--- Source information Enclosed Below ---

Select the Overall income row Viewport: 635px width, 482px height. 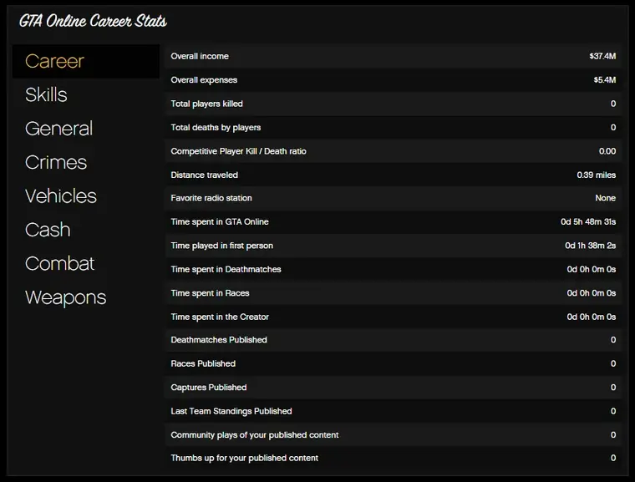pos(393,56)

--- End of Enclosed Source information ---
--- Source information Enclosed Below ---

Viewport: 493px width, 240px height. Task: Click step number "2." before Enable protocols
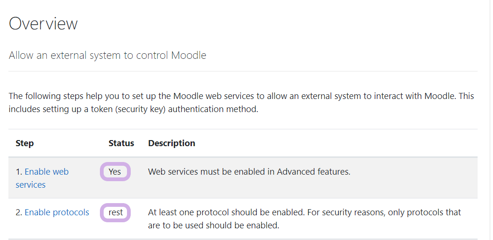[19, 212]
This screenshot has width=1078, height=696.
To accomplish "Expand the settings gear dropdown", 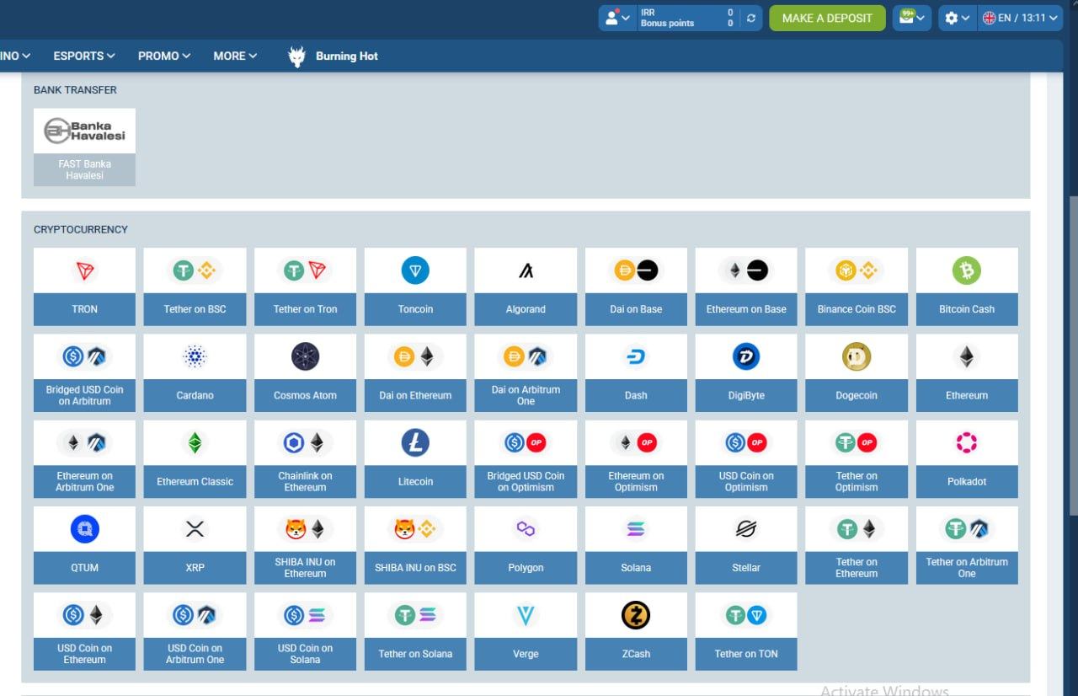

--- End of Enclosed Source information ---

*Work to be completed*. Going by the data above, the answer is exactly the lines from the one holding "This screenshot has width=1078, height=696." to the one holding "the settings gear", both kept, with the pictures left out.

*Solution below*.
This screenshot has width=1078, height=696.
To accomplish "Expand the settings gear dropdown", 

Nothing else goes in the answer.